A function may be given by any such rule, between any two sets (for example, the rule which assigns each human being on earth to the date and time of their birth is a function!) but we will concentrate our interests primarily on functions for which both the domain and the range are subsets of the real number line. These ‘real valued’ functions are important across the STEM disciplines as a means of quantifying phenomena, and also comprise the rich mathematical playground in which calculus was first discovered.

The graph of a function is the set of ordered pairs $(x,f(x))$ for all elements $x$ of the domain: when both the domain and range are subsets of the number line $\mathbb{R}$, the graph can be visualized as a curve in the plane.

Drawing graphs is a great way to get a qualitative understanding of the behavior of a function. Things like what the function is doing (is it increasing in value, or decreasing?) does it reach a maximum value and then ‘turn around’? Etc. Indeed - we will discover much of calculus while trying to quantify some of these very notions!

1-to-1 and Onto

For every function, the output is unique for a given input, but it is absolutely allowable that many different inputs may give the same output (returning to the birthday example, any single person cannot have two different birthdays, but its relatively common for two distinct people to share the same birthdate!). When each output does come from a unique input, we call the function one-to-one (meaning every one input goes to one output, with no overlaps).

A function is also not required to have every single element of the range actually ‘hit’ by the output of some element of the domain. When this does happen, the function is called onto.

Function Composition

Some of the real power of working with functions comes from the ease of being able to create complex combinations, describing widely varying phenomena, out of very simple pieces. The most important tool in doing so is composition, or creating a new function by stringing two existing functions together. Pictorally, a composition looks like this:

PICTURE

The composition of $g$, followed by $f$ is written as $f\circ g$, or $f(g(x))$, and is only defined when the outputs of $g$ are possible inputs of $f$. (For example, if $g$ is a function taking people to their birthdates, and $f$ is the function taking books to their current price on Amazon, the compostion $f\circ g$ makes no sense!)

Inverse Functions

If a function is a rule for translating points of one set into another, the inverse function is a way of undoing this, and returning the outputs to the inputs they came from.

PICTURE

If $f\colon A\to B$ is a function and $g\colon B\to A$ is its inverse, the condition that $g$ puts everything back where it came from before $f$ is translated into symbols as $g(f(x))=x$, for every $x$ in the domain $A$. It turns out as a consequence, that whenever this is true $f(g(x))=x$ as well for all $x$ in $B$ (so, $f$ undoes $g$ as well!)

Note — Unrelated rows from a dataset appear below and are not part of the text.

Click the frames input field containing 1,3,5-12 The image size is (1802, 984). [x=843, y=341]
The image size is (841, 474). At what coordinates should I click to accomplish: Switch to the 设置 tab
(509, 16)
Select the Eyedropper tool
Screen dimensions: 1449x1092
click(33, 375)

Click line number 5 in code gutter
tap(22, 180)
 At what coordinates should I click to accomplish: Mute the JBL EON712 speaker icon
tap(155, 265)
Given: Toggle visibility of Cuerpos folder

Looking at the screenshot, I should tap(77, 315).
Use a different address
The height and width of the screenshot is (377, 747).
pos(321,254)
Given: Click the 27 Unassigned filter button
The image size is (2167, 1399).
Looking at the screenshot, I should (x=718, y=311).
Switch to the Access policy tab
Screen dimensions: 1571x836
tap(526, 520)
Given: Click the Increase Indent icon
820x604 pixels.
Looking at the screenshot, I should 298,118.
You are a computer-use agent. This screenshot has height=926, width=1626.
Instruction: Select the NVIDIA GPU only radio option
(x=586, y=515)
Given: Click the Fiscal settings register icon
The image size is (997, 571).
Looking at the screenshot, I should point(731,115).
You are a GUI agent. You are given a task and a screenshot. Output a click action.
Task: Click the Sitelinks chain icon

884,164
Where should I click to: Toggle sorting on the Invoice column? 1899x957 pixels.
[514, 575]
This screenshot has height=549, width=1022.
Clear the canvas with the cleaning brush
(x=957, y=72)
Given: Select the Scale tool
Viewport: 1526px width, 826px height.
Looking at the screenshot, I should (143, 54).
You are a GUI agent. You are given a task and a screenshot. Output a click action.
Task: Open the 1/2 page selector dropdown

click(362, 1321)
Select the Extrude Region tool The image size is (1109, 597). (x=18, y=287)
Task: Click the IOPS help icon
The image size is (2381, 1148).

A function is called invertible if it has an inverse. Note that not every function is invertible! As a classic example, consider the function $f(x)=0$ - if every number is sent to $0$, then the inverse should send $0$ to every number! But this cannot be a function, as a function needs to have a unique output for every inuput. When a function $f$ does have an inverse, it is often denoted by the symbol $f^{-1}$, except in the case of exponentials where the inverse of $a^x$ is $\log_a(x)$, and trigonometric functions, where the inverse of $\sin,\cos$ are written either $\sin^{-1},\cos^{-1}$ or $\arcsin,\arccos$.